TASK INSTRUCTIONS: From the data underneath, reproduce exactly the stretch that begins at the line with "13 Fishing (493, 613)" and ends after the line with "Сообщить мне о поступлении (312, 297)".

AVAILABLE DATA:
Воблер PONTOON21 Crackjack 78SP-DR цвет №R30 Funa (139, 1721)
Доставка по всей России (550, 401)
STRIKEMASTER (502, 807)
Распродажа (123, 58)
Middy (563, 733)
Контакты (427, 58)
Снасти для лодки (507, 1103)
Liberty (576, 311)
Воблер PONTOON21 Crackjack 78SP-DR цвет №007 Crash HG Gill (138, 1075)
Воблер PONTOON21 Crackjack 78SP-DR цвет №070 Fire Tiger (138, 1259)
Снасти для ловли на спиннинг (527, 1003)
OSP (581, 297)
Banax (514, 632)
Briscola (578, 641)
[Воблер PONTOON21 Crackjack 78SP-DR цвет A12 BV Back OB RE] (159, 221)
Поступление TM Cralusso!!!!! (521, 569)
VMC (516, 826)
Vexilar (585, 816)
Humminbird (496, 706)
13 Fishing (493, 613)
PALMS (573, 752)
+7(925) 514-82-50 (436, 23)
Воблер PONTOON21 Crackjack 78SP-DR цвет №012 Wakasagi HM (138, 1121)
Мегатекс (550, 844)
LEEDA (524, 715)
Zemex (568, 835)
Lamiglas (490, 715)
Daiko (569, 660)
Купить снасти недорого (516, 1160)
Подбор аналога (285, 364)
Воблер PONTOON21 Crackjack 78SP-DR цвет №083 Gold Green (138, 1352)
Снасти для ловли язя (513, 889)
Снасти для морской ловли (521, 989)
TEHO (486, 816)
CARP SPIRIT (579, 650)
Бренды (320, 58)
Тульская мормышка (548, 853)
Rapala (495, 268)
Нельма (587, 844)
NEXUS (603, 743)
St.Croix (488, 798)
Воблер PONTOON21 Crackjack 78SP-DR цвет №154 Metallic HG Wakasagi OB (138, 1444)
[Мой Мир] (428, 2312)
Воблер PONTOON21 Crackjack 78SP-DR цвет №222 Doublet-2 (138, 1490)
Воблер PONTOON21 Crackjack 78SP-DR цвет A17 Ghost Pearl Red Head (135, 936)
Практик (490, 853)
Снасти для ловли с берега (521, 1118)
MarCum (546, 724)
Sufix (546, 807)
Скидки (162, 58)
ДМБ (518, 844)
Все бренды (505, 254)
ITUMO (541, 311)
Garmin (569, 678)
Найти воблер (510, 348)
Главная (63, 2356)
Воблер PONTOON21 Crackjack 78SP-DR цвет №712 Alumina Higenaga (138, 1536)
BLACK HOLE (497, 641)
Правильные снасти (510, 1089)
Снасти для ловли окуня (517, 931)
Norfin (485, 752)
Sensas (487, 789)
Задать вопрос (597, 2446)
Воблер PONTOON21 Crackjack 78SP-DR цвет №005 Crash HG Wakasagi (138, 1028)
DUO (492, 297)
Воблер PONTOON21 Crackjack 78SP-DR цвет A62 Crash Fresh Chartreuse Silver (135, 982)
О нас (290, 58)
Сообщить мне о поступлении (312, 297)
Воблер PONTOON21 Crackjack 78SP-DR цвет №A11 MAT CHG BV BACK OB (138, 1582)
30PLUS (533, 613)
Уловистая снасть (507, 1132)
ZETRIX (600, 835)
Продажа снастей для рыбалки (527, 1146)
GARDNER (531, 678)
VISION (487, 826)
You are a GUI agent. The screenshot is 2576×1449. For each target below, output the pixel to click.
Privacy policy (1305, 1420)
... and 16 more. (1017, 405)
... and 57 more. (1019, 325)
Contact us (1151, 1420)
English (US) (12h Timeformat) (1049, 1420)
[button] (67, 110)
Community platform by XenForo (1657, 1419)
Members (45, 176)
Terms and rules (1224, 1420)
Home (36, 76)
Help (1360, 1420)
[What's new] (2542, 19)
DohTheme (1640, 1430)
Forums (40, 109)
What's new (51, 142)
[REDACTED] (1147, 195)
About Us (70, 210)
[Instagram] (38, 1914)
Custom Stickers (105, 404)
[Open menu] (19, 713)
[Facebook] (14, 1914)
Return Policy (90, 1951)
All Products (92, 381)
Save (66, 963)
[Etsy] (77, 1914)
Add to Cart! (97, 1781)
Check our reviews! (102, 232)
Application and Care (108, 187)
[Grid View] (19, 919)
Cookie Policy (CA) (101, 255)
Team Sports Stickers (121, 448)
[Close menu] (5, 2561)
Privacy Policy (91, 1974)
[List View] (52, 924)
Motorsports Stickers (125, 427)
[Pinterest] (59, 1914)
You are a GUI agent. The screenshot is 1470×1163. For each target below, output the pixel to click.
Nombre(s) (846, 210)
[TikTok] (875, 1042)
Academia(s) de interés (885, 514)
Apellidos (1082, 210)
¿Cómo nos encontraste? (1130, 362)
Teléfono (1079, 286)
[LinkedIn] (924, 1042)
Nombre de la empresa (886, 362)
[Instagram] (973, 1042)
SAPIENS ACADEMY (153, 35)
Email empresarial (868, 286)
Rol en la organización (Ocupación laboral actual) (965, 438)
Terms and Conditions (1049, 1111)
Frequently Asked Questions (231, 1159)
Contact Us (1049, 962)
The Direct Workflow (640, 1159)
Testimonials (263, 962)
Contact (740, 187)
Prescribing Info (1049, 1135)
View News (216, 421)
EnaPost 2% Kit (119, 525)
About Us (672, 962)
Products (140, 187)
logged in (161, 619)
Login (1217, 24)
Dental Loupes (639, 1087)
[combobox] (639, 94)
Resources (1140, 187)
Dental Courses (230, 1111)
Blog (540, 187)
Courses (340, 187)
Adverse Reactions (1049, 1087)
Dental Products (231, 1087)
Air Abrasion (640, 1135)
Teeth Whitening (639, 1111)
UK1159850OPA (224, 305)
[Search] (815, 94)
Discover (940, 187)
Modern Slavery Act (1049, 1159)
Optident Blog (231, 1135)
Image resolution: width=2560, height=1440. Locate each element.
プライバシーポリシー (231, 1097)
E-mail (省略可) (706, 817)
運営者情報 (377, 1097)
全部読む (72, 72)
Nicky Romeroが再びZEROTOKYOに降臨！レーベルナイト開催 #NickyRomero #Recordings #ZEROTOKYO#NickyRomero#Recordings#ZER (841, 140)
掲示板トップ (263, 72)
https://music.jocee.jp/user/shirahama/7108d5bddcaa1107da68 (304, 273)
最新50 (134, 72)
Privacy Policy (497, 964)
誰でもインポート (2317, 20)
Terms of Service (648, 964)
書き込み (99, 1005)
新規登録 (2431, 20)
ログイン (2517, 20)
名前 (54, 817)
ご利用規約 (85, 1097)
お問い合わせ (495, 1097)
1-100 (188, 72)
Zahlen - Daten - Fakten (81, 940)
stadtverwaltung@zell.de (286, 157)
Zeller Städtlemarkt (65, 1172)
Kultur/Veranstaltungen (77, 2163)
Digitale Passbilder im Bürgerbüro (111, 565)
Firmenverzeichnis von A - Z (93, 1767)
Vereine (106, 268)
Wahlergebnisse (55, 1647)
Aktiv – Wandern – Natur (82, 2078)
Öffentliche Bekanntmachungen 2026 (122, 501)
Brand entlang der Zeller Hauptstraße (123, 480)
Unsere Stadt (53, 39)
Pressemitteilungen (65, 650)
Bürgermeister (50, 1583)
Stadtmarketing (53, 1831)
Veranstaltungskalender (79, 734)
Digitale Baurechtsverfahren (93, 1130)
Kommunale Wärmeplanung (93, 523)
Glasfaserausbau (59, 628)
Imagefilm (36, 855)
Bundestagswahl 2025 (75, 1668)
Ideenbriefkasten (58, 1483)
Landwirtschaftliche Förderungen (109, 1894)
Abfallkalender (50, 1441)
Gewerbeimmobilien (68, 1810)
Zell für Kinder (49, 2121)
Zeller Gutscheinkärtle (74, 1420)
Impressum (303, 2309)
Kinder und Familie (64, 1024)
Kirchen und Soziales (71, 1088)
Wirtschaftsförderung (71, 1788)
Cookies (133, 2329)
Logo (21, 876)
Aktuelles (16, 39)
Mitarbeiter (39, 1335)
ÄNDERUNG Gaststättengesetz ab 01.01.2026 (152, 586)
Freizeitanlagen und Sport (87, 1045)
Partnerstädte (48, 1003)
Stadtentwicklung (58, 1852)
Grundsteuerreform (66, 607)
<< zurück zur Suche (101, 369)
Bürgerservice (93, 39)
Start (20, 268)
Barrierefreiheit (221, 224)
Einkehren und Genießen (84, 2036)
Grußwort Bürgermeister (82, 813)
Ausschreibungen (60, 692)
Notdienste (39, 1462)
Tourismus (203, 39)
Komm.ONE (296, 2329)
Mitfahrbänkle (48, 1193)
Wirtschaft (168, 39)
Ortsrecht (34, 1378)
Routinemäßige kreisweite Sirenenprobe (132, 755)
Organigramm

SOLUTION:
13 Fishing (493, 613)
PALMS (573, 752)
+7(925) 514-82-50 (436, 23)
Воблер PONTOON21 Crackjack 78SP-DR цвет №012 Wakasagi HM (138, 1121)
Мегатекс (550, 844)
LEEDA (524, 715)
Zemex (568, 835)
Lamiglas (490, 715)
Daiko (569, 660)
Купить снасти недорого (516, 1160)
Подбор аналога (285, 364)
Воблер PONTOON21 Crackjack 78SP-DR цвет №083 Gold Green (138, 1352)
Снасти для ловли язя (513, 889)
Снасти для морской ловли (521, 989)
TEHO (486, 816)
CARP SPIRIT (579, 650)
Бренды (320, 58)
Тульская мормышка (548, 853)
Rapala (495, 268)
Нельма (587, 844)
NEXUS (603, 743)
St.Croix (488, 798)
Воблер PONTOON21 Crackjack 78SP-DR цвет №154 Metallic HG Wakasagi OB (138, 1444)
[Мой Мир] (428, 2312)
Воблер PONTOON21 Crackjack 78SP-DR цвет №222 Doublet-2 (138, 1490)
Воблер PONTOON21 Crackjack 78SP-DR цвет A17 Ghost Pearl Red Head (135, 936)
Практик (490, 853)
Снасти для ловли с берега (521, 1118)
MarCum (546, 724)
Sufix (546, 807)
Скидки (162, 58)
ДМБ (518, 844)
Все бренды (505, 254)
ITUMO (541, 311)
Garmin (569, 678)
Найти воблер (510, 348)
Главная (63, 2356)
Воблер PONTOON21 Crackjack 78SP-DR цвет №712 Alumina Higenaga (138, 1536)
BLACK HOLE (497, 641)
Правильные снасти (510, 1089)
Снасти для ловли окуня (517, 931)
Norfin (485, 752)
Sensas (487, 789)
Задать вопрос (597, 2446)
Воблер PONTOON21 Crackjack 78SP-DR цвет №005 Crash HG Wakasagi (138, 1028)
DUO (492, 297)
Воблер PONTOON21 Crackjack 78SP-DR цвет A62 Crash Fresh Chartreuse Silver (135, 982)
О нас (290, 58)
Сообщить мне о поступлении (312, 297)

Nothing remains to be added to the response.